### Work required
Reproduce all of the material below line for line, changing nothing.

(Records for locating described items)
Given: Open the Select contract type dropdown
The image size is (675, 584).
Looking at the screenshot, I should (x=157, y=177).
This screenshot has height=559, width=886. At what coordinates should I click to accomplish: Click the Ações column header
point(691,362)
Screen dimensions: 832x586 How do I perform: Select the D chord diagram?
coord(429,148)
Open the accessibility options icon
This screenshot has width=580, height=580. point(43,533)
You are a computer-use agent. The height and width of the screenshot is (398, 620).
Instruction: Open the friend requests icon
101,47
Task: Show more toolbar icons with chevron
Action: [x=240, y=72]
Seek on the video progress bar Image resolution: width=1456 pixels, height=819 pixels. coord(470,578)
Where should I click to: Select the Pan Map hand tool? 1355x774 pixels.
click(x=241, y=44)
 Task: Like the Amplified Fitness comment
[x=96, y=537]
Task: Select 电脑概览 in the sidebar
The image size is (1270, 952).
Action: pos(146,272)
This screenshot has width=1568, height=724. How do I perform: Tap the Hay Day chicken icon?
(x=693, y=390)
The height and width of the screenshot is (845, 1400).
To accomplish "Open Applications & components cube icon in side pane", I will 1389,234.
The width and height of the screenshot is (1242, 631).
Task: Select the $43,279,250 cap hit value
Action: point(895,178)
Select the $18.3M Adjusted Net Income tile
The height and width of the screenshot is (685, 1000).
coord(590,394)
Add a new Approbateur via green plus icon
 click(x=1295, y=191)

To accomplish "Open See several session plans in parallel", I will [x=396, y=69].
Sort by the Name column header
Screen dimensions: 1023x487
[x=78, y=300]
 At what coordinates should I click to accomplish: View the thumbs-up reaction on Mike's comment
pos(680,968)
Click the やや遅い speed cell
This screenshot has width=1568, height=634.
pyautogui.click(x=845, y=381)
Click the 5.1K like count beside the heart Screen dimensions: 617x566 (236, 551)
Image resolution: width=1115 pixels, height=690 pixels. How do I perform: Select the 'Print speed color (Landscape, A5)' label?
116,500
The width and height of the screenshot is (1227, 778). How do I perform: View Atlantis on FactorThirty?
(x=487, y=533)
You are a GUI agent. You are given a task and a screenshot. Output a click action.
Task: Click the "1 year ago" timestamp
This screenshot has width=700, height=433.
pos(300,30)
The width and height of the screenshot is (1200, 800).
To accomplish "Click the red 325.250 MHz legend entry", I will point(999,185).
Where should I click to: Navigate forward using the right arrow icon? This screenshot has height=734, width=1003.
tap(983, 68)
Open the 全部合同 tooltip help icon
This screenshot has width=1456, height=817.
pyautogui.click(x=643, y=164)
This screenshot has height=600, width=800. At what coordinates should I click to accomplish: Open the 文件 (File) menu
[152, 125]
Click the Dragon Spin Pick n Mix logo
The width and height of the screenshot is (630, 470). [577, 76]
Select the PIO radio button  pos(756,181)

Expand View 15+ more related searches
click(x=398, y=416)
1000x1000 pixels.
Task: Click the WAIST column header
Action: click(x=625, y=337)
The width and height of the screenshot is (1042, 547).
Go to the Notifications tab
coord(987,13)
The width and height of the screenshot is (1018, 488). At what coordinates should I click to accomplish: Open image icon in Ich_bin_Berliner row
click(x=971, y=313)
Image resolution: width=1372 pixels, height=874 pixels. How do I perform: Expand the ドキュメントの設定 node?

### Task answer
Given: Open the Select contract type dropdown
The image size is (675, 584).
Looking at the screenshot, I should (x=157, y=177).
This screenshot has height=559, width=886. At what coordinates should I click to accomplish: Click the Ações column header
point(691,362)
Screen dimensions: 832x586 How do I perform: Select the D chord diagram?
coord(429,148)
Open the accessibility options icon
This screenshot has width=580, height=580. point(43,533)
You are a computer-use agent. The height and width of the screenshot is (398, 620).
Instruction: Open the friend requests icon
101,47
Task: Show more toolbar icons with chevron
Action: [x=240, y=72]
Seek on the video progress bar Image resolution: width=1456 pixels, height=819 pixels. coord(470,578)
Where should I click to: Select the Pan Map hand tool? 1355x774 pixels.
click(x=241, y=44)
 Task: Like the Amplified Fitness comment
[x=96, y=537]
Task: Select 电脑概览 in the sidebar
The image size is (1270, 952).
Action: pos(146,272)
This screenshot has width=1568, height=724. How do I perform: Tap the Hay Day chicken icon?
(x=693, y=390)
The height and width of the screenshot is (845, 1400).
To accomplish "Open Applications & components cube icon in side pane", I will 1389,234.
The width and height of the screenshot is (1242, 631).
Task: Select the $43,279,250 cap hit value
Action: point(895,178)
Select the $18.3M Adjusted Net Income tile
The height and width of the screenshot is (685, 1000).
coord(590,394)
Add a new Approbateur via green plus icon
 click(x=1295, y=191)

To accomplish "Open See several session plans in parallel", I will [x=396, y=69].
Sort by the Name column header
Screen dimensions: 1023x487
[x=78, y=300]
 At what coordinates should I click to accomplish: View the thumbs-up reaction on Mike's comment
pos(680,968)
Click the やや遅い speed cell
This screenshot has width=1568, height=634.
pyautogui.click(x=845, y=381)
Click the 5.1K like count beside the heart Screen dimensions: 617x566 (236, 551)
Image resolution: width=1115 pixels, height=690 pixels. How do I perform: Select the 'Print speed color (Landscape, A5)' label?
116,500
The width and height of the screenshot is (1227, 778). How do I perform: View Atlantis on FactorThirty?
(x=487, y=533)
You are a GUI agent. You are given a task and a screenshot. Output a click action.
Task: Click the "1 year ago" timestamp
This screenshot has width=700, height=433.
pos(300,30)
The width and height of the screenshot is (1200, 800).
To accomplish "Click the red 325.250 MHz legend entry", I will point(999,185).
Where should I click to: Navigate forward using the right arrow icon? This screenshot has height=734, width=1003.
tap(983, 68)
Open the 全部合同 tooltip help icon
This screenshot has width=1456, height=817.
pyautogui.click(x=643, y=164)
This screenshot has height=600, width=800. At what coordinates should I click to accomplish: Open the 文件 (File) menu
[152, 125]
Click the Dragon Spin Pick n Mix logo
The width and height of the screenshot is (630, 470). [577, 76]
Select the PIO radio button  pos(756,181)

Expand View 15+ more related searches
click(x=398, y=416)
1000x1000 pixels.
Task: Click the WAIST column header
Action: click(x=625, y=337)
The width and height of the screenshot is (1042, 547).
Go to the Notifications tab
coord(987,13)
The width and height of the screenshot is (1018, 488). At what coordinates should I click to accomplish: Open image icon in Ich_bin_Berliner row
click(x=971, y=313)
Image resolution: width=1372 pixels, height=874 pixels. How do I perform: Expand the ドキュメントの設定 node?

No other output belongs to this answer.